▶ _EXERCISE REQUIREMENTS_: In the entries that follow, find each line with the word "language" and copy it.

▶ _PROVIDED RECORDS_:
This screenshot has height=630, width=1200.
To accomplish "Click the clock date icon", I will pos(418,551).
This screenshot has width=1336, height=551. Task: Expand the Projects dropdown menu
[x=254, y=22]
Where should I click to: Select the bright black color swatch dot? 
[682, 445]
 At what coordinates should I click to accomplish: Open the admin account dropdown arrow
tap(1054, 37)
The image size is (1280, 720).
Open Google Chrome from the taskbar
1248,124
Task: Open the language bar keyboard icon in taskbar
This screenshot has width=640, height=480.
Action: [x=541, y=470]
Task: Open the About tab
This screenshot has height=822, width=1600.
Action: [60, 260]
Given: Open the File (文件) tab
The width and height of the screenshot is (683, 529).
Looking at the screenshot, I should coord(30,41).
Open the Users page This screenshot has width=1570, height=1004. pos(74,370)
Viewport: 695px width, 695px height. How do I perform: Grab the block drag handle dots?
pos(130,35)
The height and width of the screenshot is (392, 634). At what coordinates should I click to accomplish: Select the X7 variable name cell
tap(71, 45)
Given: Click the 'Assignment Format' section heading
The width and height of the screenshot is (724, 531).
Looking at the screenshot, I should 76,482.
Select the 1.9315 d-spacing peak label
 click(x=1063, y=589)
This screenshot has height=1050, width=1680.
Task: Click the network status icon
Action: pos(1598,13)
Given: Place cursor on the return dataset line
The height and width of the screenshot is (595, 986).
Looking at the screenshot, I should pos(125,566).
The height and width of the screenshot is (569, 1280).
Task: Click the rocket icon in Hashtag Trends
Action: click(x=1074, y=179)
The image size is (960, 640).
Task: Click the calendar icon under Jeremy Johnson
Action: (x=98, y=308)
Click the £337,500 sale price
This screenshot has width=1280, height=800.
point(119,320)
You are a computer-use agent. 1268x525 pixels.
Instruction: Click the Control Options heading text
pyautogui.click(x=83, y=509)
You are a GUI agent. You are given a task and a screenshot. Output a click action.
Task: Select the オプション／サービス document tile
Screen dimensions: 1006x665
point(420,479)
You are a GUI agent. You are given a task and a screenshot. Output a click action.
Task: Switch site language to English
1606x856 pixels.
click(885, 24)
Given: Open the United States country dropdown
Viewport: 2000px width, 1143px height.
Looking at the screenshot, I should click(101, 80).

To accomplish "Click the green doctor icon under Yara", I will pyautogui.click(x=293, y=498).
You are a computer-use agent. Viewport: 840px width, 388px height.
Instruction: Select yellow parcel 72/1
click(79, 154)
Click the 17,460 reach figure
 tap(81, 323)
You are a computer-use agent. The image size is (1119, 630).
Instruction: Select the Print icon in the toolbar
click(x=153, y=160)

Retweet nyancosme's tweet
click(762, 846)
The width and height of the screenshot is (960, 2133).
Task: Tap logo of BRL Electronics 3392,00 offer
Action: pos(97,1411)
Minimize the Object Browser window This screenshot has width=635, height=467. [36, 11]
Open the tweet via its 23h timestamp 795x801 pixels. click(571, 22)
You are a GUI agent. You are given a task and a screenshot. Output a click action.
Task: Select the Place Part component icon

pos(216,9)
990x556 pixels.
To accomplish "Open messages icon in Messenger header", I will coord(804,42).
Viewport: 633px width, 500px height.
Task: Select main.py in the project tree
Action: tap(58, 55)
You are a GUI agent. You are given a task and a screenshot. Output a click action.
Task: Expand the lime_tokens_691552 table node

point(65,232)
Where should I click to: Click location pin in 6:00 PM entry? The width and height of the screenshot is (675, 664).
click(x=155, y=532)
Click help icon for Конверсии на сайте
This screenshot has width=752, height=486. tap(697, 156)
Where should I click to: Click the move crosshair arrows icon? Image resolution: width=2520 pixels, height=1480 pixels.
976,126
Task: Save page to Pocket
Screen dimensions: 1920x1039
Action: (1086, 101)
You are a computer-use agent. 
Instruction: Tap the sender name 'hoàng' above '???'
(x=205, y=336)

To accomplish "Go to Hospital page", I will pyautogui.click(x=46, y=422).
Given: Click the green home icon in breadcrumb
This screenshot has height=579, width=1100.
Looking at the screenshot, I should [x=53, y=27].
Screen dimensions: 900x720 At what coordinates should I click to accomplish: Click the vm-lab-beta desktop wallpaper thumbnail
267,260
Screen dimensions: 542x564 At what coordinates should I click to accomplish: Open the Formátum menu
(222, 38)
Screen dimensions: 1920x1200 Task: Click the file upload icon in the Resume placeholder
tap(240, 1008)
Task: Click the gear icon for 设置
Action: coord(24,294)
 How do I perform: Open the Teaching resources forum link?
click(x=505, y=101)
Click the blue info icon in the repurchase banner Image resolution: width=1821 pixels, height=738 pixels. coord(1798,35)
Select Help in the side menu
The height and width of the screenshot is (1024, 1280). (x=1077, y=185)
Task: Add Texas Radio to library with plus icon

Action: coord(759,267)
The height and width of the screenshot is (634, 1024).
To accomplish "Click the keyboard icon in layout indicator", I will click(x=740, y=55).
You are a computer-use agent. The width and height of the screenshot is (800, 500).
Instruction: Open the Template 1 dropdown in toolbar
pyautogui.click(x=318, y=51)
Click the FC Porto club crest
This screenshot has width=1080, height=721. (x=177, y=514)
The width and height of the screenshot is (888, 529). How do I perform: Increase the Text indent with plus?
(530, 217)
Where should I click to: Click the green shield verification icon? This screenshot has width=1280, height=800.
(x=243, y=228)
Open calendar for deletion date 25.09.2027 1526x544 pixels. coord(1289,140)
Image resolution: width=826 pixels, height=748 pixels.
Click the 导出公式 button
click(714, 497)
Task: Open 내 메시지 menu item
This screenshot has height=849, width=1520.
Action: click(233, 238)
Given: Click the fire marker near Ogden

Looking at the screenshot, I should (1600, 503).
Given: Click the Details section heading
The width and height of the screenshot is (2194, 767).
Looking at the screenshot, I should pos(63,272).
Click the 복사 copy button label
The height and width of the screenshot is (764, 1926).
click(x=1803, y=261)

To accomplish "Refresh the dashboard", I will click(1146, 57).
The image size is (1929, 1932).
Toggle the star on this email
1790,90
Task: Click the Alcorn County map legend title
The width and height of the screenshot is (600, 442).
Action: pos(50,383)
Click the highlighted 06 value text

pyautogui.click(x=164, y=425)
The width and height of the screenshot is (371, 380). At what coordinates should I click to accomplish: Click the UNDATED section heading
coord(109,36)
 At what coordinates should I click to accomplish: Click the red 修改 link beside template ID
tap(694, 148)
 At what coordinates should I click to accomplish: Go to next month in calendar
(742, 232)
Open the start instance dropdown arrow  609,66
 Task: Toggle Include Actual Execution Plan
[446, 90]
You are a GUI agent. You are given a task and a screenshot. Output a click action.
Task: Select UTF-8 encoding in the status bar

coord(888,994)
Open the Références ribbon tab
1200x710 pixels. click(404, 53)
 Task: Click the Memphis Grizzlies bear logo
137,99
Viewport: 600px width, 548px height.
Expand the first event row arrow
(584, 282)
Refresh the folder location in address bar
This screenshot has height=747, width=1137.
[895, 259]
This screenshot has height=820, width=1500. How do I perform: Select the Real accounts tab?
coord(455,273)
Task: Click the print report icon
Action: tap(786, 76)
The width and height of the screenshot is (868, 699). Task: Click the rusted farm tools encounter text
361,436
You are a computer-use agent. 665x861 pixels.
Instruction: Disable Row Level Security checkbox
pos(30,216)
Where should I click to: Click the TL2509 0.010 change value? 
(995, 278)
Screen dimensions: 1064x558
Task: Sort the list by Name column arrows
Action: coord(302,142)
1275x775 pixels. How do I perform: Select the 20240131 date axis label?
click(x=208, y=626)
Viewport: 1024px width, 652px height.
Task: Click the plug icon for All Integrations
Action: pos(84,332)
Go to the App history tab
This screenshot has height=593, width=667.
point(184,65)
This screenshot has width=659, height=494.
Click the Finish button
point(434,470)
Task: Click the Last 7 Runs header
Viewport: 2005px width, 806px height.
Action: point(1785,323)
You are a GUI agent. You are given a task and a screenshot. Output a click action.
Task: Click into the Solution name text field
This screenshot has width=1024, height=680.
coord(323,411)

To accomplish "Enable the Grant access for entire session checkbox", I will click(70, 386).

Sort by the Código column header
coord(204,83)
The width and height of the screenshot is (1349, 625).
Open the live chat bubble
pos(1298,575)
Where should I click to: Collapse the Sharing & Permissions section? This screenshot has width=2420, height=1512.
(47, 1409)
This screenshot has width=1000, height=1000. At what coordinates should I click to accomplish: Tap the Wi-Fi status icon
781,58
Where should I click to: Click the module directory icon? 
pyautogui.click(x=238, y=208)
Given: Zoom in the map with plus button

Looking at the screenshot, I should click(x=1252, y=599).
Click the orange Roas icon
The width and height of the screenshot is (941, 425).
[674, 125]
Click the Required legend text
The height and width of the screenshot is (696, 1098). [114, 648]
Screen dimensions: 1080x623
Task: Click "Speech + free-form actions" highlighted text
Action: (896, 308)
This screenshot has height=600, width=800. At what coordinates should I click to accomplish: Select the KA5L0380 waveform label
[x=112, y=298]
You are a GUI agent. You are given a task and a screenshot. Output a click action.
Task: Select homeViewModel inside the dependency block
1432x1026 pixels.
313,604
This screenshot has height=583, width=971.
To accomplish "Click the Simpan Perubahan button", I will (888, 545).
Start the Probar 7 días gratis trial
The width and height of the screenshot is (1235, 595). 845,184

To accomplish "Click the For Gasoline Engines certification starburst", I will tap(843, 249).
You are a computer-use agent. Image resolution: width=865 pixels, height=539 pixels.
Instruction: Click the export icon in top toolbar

▶ _RESPONSE TO THIS TASK_:
Task: Open the language bar keyboard icon in taskbar
Task: Switch site language to English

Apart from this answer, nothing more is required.